CHLOE - Clumsy Hands


Clumsy Hands (or as her family calls her, Chloe) is an illustrator and muralist. She doesn’t fully remember where the stage name Clumsy Hands came from, but she is in far too deep now to change it.  Within her work, Chloe loves to create diverse characters and intricate worlds filled with colour, florals, warmth and a hint of cheekiness. She regularly explores topics of feminism, diversity, pop culture and where to find the best flat white. 

How do you typically find inspiration for your work?

The people I have met! So many of my characters are based on the beautiful people I have been lucky enough to meet during my life. When I draw a character, I have a narrative in my head about who they might be, what they might like, what they might not like etc. It helps me create little specialities about the character within their appearance like their clothing or style. 

What has influenced your personal artistic style?

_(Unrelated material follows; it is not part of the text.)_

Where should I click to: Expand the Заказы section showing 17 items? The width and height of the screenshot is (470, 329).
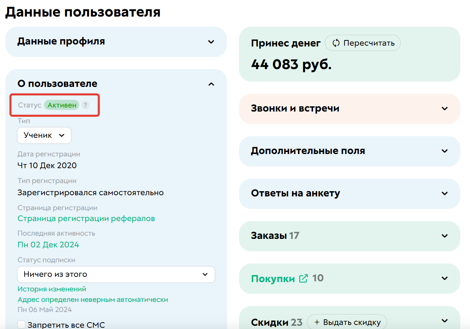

So many experiences and environments, the biggest being where I grew up. I am from a small hippy town nestled in the Dandenong Ranges. It is a very colourful community surrounded by unique wildlife, bushland and incredible characters. Like our local wizard who would wear a different extravagantly coloured outfit every day, sit outside the local coffee shop, and chat with everyone who walked past. When I lived in London and I was homesick, I revisited a lot of my memories of growing up in such a colourful, earthy community when drawing. My time living in London was also pivotal in developing my style, I finally got the confidence I always wished for myself and found an incredible creative community that encouraged me to express the boldest version of myself. I think an artist’s style is just a collection of cultural and social influences during our formative years that we channel through a brush or pencil. 

What does ‘The Future’s Our Creation’ mean to you?

To stay curious! To create the future we want, I think it’s vital to stay curious. Curiosity might have killed the cat, but it makes humans more empathetic, knowledgeable and, as an added bonus, an all around better Hinge date. Whether it's learning new skills, meeting new people from all walks of life or educating ourselves on the past, regardless of who we are and our generation, we need to stay curious so we can be more empathetic and have a greater understanding towards people and the things impacting their lives. 

Were there any specific design choices or artistic elements that you felt really got the message across?

I wanted to represent people from all walks of life taking the initiative to educate themselves and learn new things that potentially defy societal expectations of them. But especially people from different age groups. Dolly Alderton once said "Life is a 3 Act play". Society is so wrong to make us feel that as the curtains draw on Act 1 in our lifespan, our value begins to decline as if we have learnt everything we will need for Acts 2 and 3. When in reality, if we are fortunate enough to live through the entirety of the 3 Acts, we have so much time and endless opportunities to learn, evolve and build a diverse community around the new versions of ourselves. Growing our value in ways unique to us, and making a better future for the next generations. There is no scientific ruling that says our brain stops learning after a certain age. 

I hope if I am lucky enough to make it to Act 3 of my life, I will be as curious as I am today. I envision myself having finally dyed my hair pink and learning a new skill, like playing the drums or speaking Italian. Because I seriously think this is when I will be at my most valuable, empathetic and hottest self - when I am overflowing with knowledge and experiences, and have a treasure trove of fascinating people around me from all walks of life.

Do you have any advice for someone wanting to pursue a career in art?

Work really hard (really really hard) on your skills and craft, learn as much as you can from others and reach out to chat with artists you admire. The Australian creative community is incredibly supportive and welcoming, so tap into it! What’s the worst that can happen?

Do the same with dream clients and galleries - even if they don’t have opportunities for you right now, it’s always great to get your name out there for something that may arise in the future! 

My biggest recent learning is not to pour all your focus into social media or making money. If you work hard on your passion projects, all that will come by itself. London-based artist Mr Bingo said “You don’t always get rewarded for hard work straight away." I think that’s so true, if you're only doing it to chase money and approval, maybe take a step back and rethink your goals. What do you actually care about gaining from your efforts?

How do you want people to feel after viewing your art?

I would love people to look at it and feel a sense of warmth and happiness. If it inspires one person to learn something, talk to someone new or have a more positive outlook on their future, I’d be chuffed.